Staffing shortages at the Department of Justice, which have plagued the organization for the last year, have led officials to drop minimum experience requirements for job openings to attract talent fresh out of law school.
The DOJ told U.S. attorney offices earlier this month that a one-year experience requirement for new hires would be suspended “due to an exigent hiring need for attorneys across the Department”, according to a memo seen by Bloomberg Law.
In job postings for assistant U.S. attorneys in Alaska, Montana, New Hampshire and Oklahoma, applicants are only required to possess a law degree, have passed the state bar exam and be a U.S. citizen.
Since President Donald Trump returned to the White House, roughly 5,000 employees – not all of whom are lawyers – have left the DOJ – either voluntarily or by being fired. It’s unclear what percentage of those who have left are lawyers. The DOJ employs more than 100,000 people, and roughly 10,000 are lawyers.
The Independent has asked the Department of Justice for comment.
Before the change, U.S. attorney offices required applicants to have at least one-year of post-law school experience. Some offices that deal with higher-profile cases, such as the Southern District of New York, require two to three years of experience.
But the exodus of staffers has left U.S. attorney offices desperate. In August, Jeanine Pirro, U.S. Attorney for the District of Columbia, appeared on Fox News to ask viewers with law degrees to apply to work in her office.
“I’m down 90 prosecutors, 60 investigators and paralegals,” Pirro, a former Fox News host, said before looking directly into the camera and asking anyone who wanted a job in her office to contact her.
The same month Andrew Boutros, U.S. Attorney for the Northern District of Illinois, sent an email to former prosecutors asking them to consider applying for a role in the office and to forward the email to other interested lawyers.

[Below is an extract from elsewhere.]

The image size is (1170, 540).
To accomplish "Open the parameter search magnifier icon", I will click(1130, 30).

“I was astonished,” Mark Rotert, a former federal prosecutor based in Chicago, who received the recruiting email, told the Washington Post. “I have never seen anything like that.”
Trump administration officials have purged the Justice Department of staff deemed disloyal to the president – such as those who worked on prosecutions related to January 6 rioters or the criminal cases against him.

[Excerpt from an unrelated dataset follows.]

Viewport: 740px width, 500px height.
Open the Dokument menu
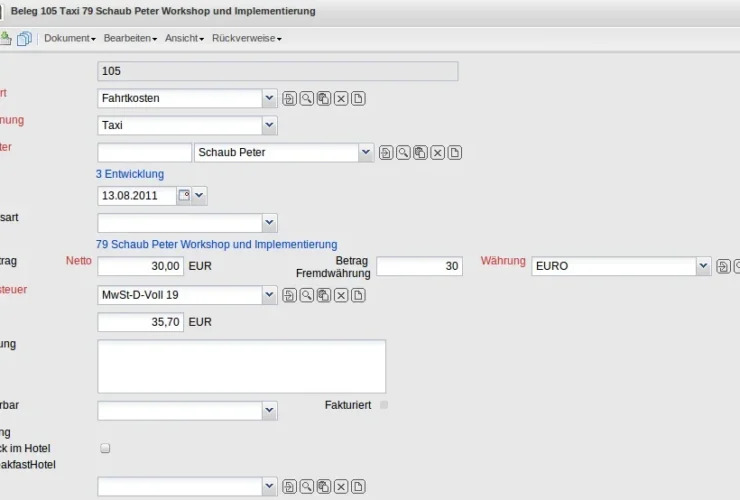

Three prosecutors who worked in the Southern District of New York quit last April after refusing to drop corruption charges against former New York City Mayor Eric Adams.

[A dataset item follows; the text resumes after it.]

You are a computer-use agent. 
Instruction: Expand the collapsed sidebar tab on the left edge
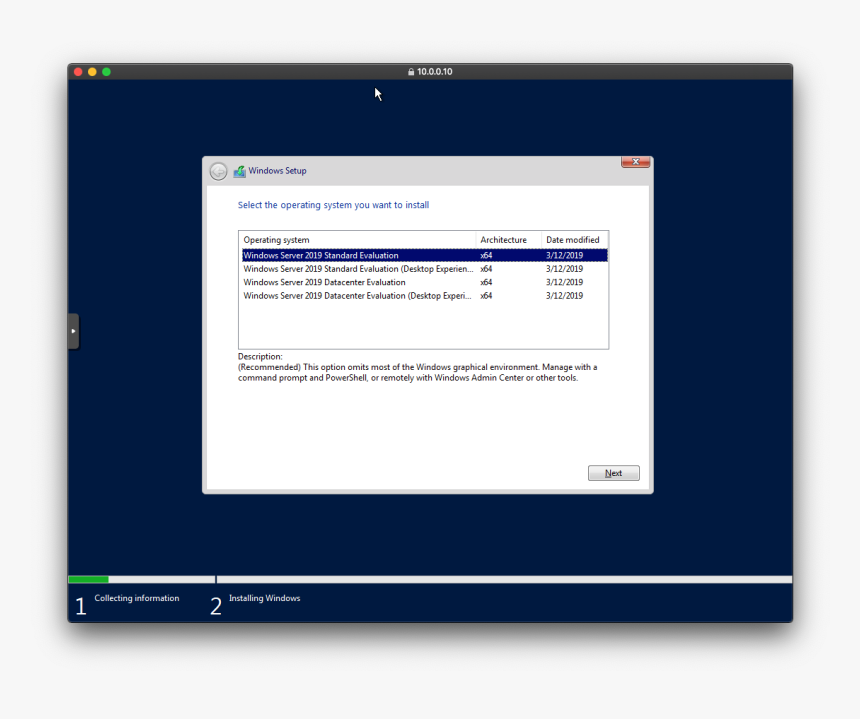73,330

Another prosecutor, who was working on immigration cases in Minnesota, was removed from the job in February after expressing deep frustrations with the Justice Department’s caseload to the judge.
Dozens of other prosecutors have been forced out over their refusals to comply with pressure from Justice Department officials to drop cases or bring prosecutions against the president’s perceived enemies.
The DOJ’s suspension of experience requirements is in effect until February 28, 2027, the memo seen by Bloomberg Law noted.